Google Wave solve this problem by being an open source platform divided in Client, Server and Protocol based on a real-time publishing strategy using the operational transformation technology.

This enables companies to have their on Wave Servers where some waves are kept private and other can be shared with another Wave Servers through the Google Wave Federation Protocol.

So basically any person’s action in the real world could generate a Wave transformation. Imagine that you buy something with your credit card. Your bank’s robot could publish this transaction, then your company’s ERP system could have a robot that monitors that wave and updates the company’s private cash flow wave, hosted on your own wave server.

Another internal robot, then updates the company’s public balance that is available in some shared wave that is visible to the internet through the Wave Federation Protocol providing transparent real-time information to investors that could have robots capable of using Wave’s Playback features to analyze the balance document history and evolution through time.
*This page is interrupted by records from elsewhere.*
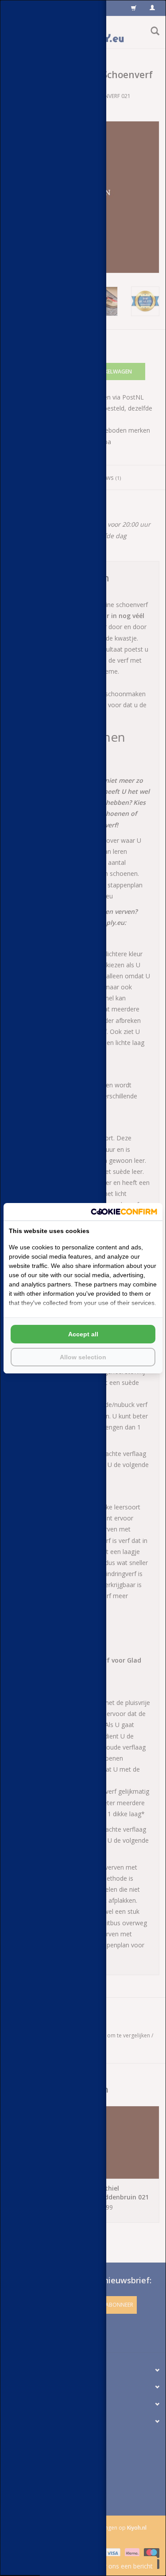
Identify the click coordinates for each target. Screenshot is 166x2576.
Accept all (83, 1334)
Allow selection (83, 1357)
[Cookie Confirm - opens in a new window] (124, 1211)
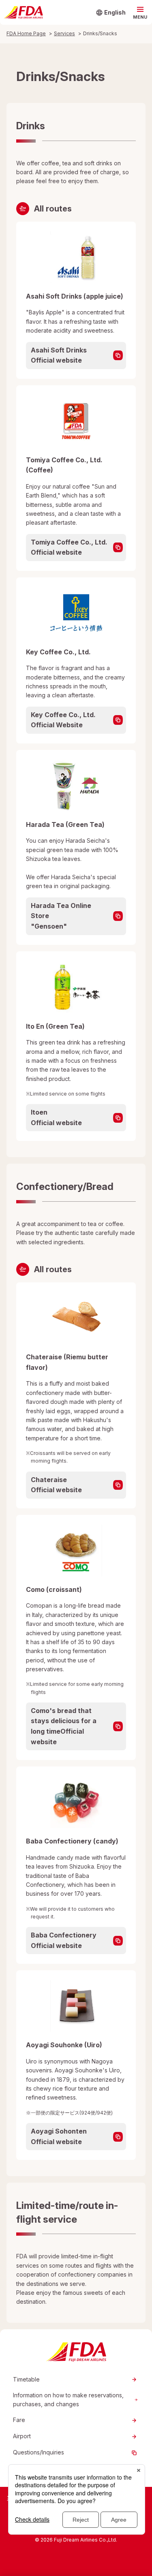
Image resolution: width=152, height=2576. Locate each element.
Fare (19, 2419)
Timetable (26, 2379)
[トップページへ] (23, 12)
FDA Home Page (26, 33)
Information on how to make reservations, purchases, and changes (68, 2399)
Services (64, 33)
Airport (22, 2436)
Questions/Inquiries (38, 2452)
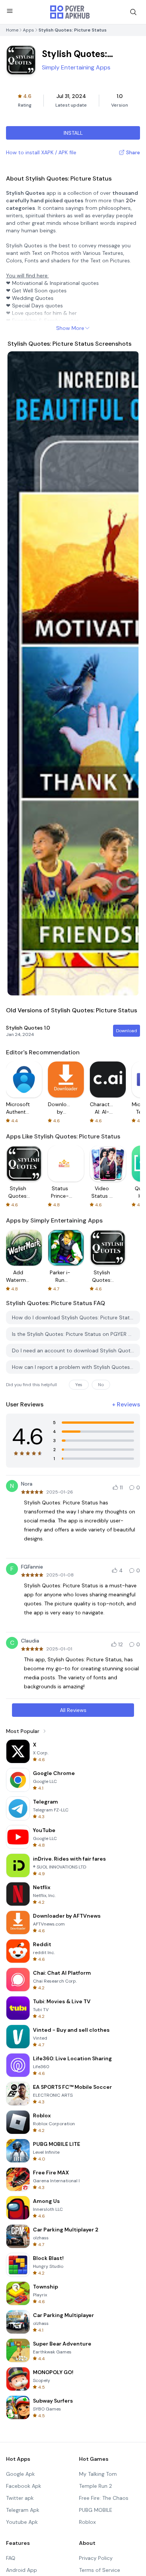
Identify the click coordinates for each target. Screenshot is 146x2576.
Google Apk (20, 2474)
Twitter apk (20, 2498)
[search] (133, 12)
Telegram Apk (22, 2510)
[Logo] (70, 12)
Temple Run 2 (95, 2486)
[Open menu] (9, 11)
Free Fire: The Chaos (103, 2498)
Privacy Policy (96, 2558)
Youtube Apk (22, 2522)
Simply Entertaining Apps (76, 67)
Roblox (87, 2522)
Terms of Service (99, 2570)
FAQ (10, 2558)
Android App (21, 2570)
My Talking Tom (98, 2474)
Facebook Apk (23, 2486)
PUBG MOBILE (95, 2510)
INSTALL (73, 132)
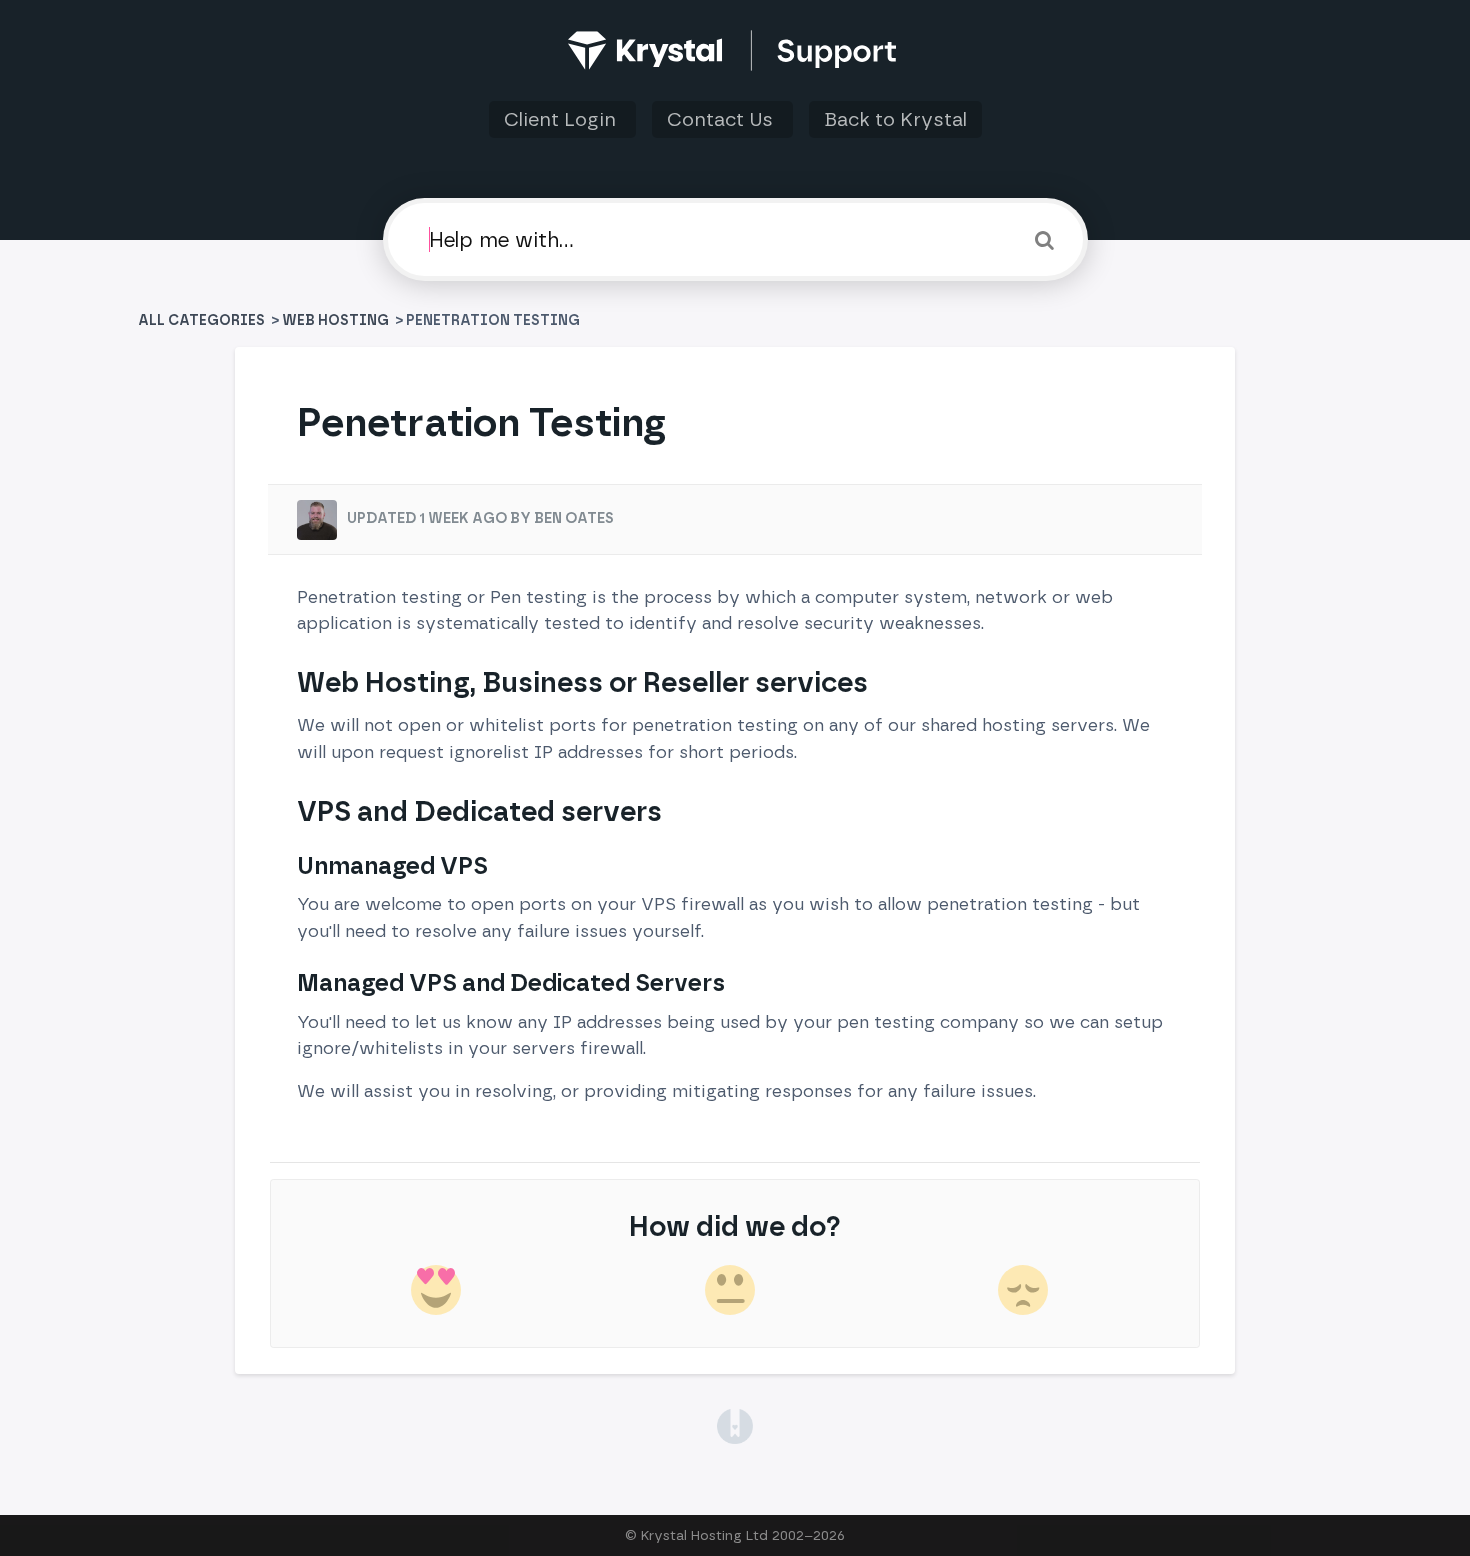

This new way to transit and persist data make lot’s of sense if you analyze Google’s effort’s on developing it’s distributed storage named Big Table and making it available to users through Google App Engine. Then you can see a strong movement on the web development community to study and improve persistence strategies with initiatives like CouchDB.

It’s a new way to think the dynamics of data life cicle. It’s a new change from a imperative way of computing and storing data, defining how it is persisted at the minimal structured level, to a more declarative way of publishing data changes and letting the structure evolve as needed.